Date: Tue, 16 Mar 1999 22:04:03 -0600 (CST)
From: John V. Wilmerding <jvw@together.net>
Subject: [PRISONACT] Prisons and crime rates: Neal Peirce Essay
Article: 57875
To: undisclosed-recipients:;
Message-ID: <bulk.4839.19990318061537@chumbly.math.missouri.edu>

Sent by <egs@philly.infi.net> on the NJACT list:

<http://www.phillynews.com/inquirer/99/Mar/16/opinion/PEIRCE16.htm>

Prisons and Crime Rates

Opinion piece by Neal R. Peirce, Philadelphia Enquirer, 15 March 1999

The violent crime rate in America continues to plummet. It’s off 21 percent since 1993, 7 percent in 1997 alone. Murders in our 10 largest cities declined 12 percent in 1998. Our streets are certifiably the safest they’ve been in a quarter century.

But there’s grim news, too, summarized by Eric Schlosser in a disturbing report—The Prison-Industrial Complex—in the Atlantic Monthly and corroborated in a report released Sunday by the Bureau of Justice Statistics.

Some 1.8 million Americans are behind bars, in federal and state prisons and local jails. We are imprisoning more people than any other nation on earth, even Communist China. We’ve achieved the highest incarceration rate in human history for nonpolitical offenses.

Among our prisoners are dangerous folks we all want to see locked up: roughly 150,000 armed robbers, 125,000 murderers, 100,000 sex offenders.

But of the people now going to prison, Schlosser reports, less than a third have committed a violent crime. Drug-related cases predominate: Crimes that in other countries would usually lead to community service, fines or drug treatment—or not be considered crimes at all—in the United States now lead to a prison term, by far the most expensive form of punishment.

The United States actually had a rather steady 20th-century rate of imprisonment—about 110 inmates for every 100,000 people—until the 1970s. Then, New York Gov. Nelson Rockefeller suddenly suggested every illegal-drug dealer be punished with a mandatory prison sentence of life without parole.

Across the country, politicians of both parties emulated Rockefeller, pushing multiple types of mandatory sentencing laws. As battalions of drug offenders got caught, our governments constructed some 1,000 new prisons in 20 years. Virtually all are now filled to the gills, many dangerously overcrowded.

California alone now has more inmates than France, Great Britain, Germany, Japan, Singapore and the Netherlands combined. Our national incarceration rate is 445 per 100,000.

We’ve created a self-perpetuating prison boom, what Schlosser labels a prison-industrial complex as potent as the military-industrial complex of which President Dwight Eisenhower warned.

The partners in this new complex are politicians using fear of crime to garner votes, low-income rural areas clawing for new prisons as a cornerstone of economic development, private companies angling to share in the lucrative $35-billion-a-year prison industry, and government officials expanding their bureaucratic empires.
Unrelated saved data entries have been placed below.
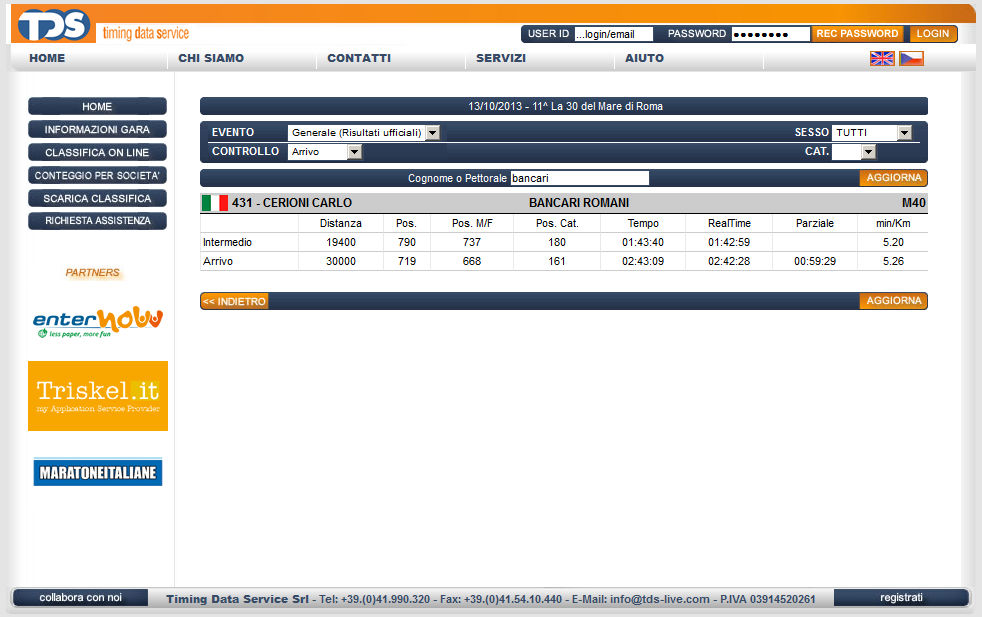Open CLASSIFICA ON LINE in sidebar
982x617 pixels.
97,153
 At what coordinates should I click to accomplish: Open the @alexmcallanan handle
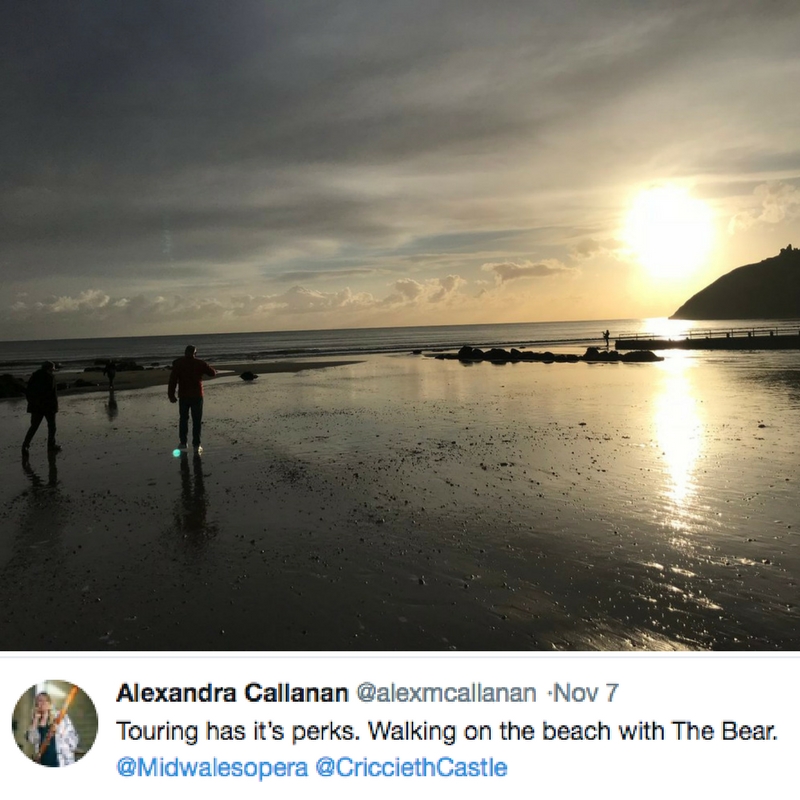click(x=446, y=693)
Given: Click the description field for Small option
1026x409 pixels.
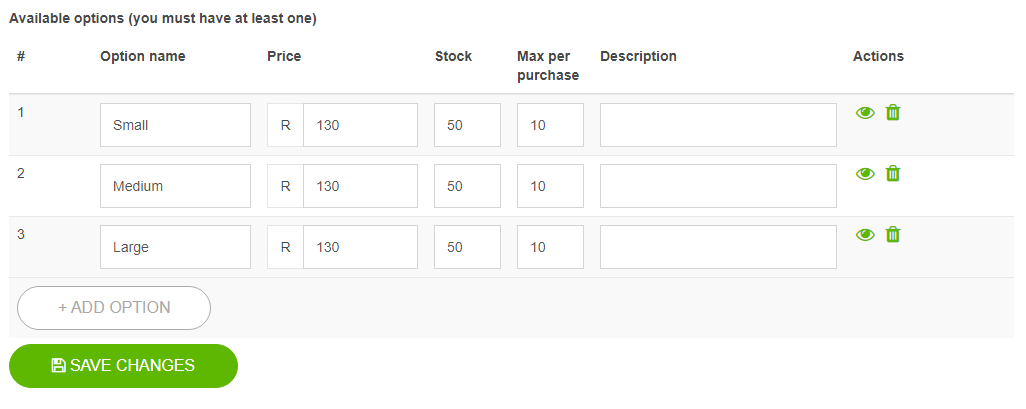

So now we must ask: Has the prison boom swept up so many criminals it’s responsible for dropping crime rates?

The answer: Of course. In part. Incarcerated offenders are safely (albeit temporarily) off the streets.

But much more is reducing crime. Added police, linked with an historic rise in community policing and computer-based crime-tracking and dispatch. The Brady bill and other measures reducing the flow of guns onto the streets. A decrease in the cocaine trade. Good economic times providing alternatives to crime.
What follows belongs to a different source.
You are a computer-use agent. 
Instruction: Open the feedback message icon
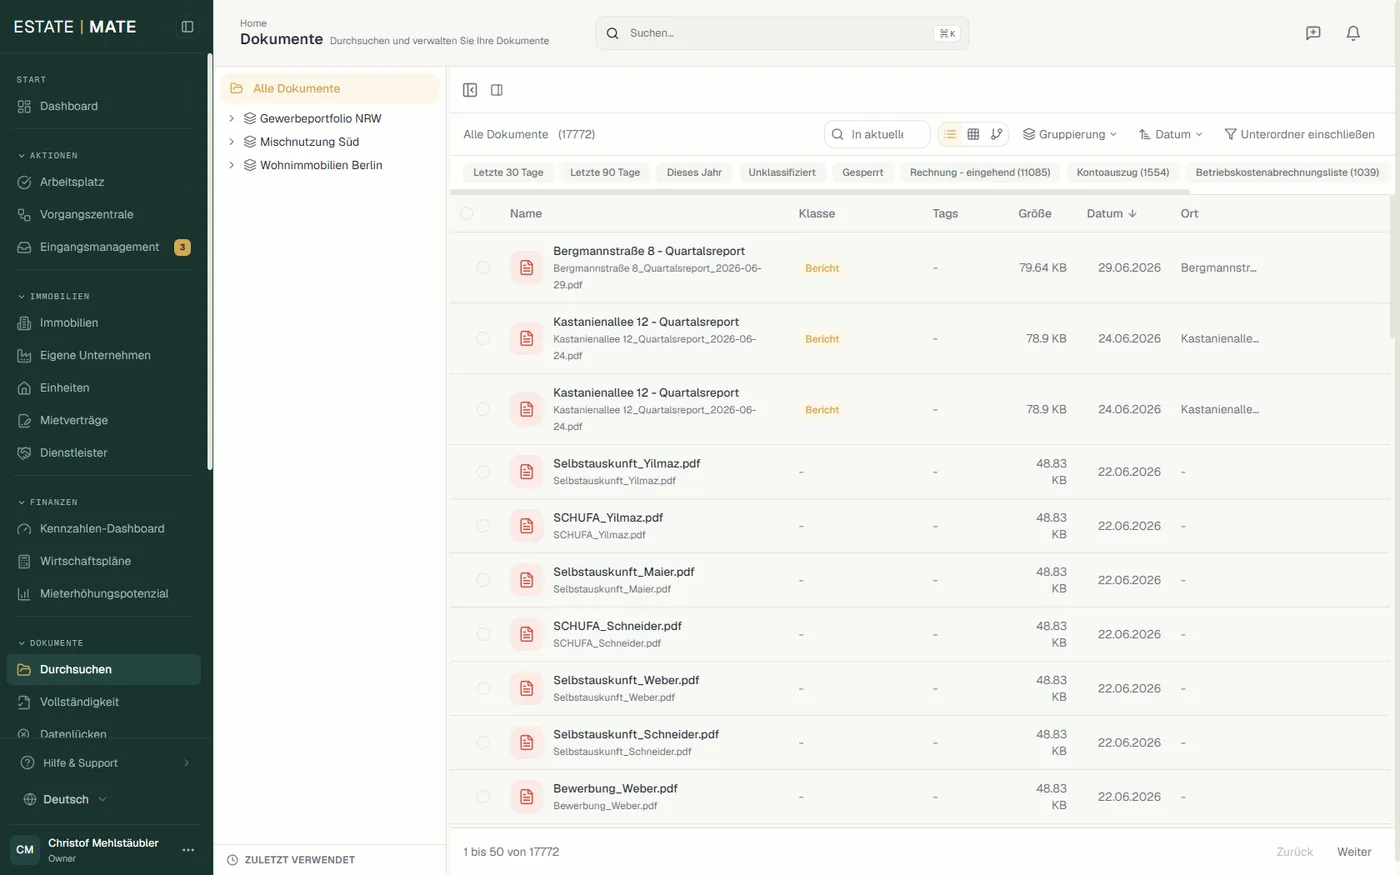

So could we reduce crime without our obscene prison-building binge? Certainly. Prisons have become a revolving door for poor, highly dysfunctional, often illiterate drug abusers. Our governments are generally too chintzy to offer them drug treatment, behind bars or on the street.

Diverting some of the billions now going to the prison-industrial complex for drug treatment and other prevention efforts could start us on a much saner course.

Another gnawing issue is race. Black men are five times as likely to be arrested for drug offenses as whites (even though whites and blacks have similar abuse levels). The incarceration rate for black males was 3,096 per 100,000 in 1996, eight times the rate for white men (370 per 100,000) and more than double the rate for Hispanic men.

Roughly half our inmates are African American. One of every 14 black men is now in prison; one of four is imprisoned at some point. The new prisons they get sent to are overwhelmingly in white, rural areas, and their guards rural whites. Nationwide, 1.3 million black men—13 percent of black men - can’t even vote because of their criminal records.

So any idea of celebrating our declining crime rates because of high incarceration rates is reprehensible on three counts: the bestial nature of prison life, a race-based denial of equal rights and civil rights reminiscent of the old South Africa, and a bloated, overwhelmingly white prison-industrial complex making money off the whole.

The prison craze besmirches the name of America. In the best of economic times, in a nation dominant on the world stage, it’s more intolerable than ever. In community-based policing and neighborhood-oriented prevention programs, we’ve begun to build a better way. Now we need a vigorous political debate: how to build safer communities without incarcerating so many millions of our fellow citizens.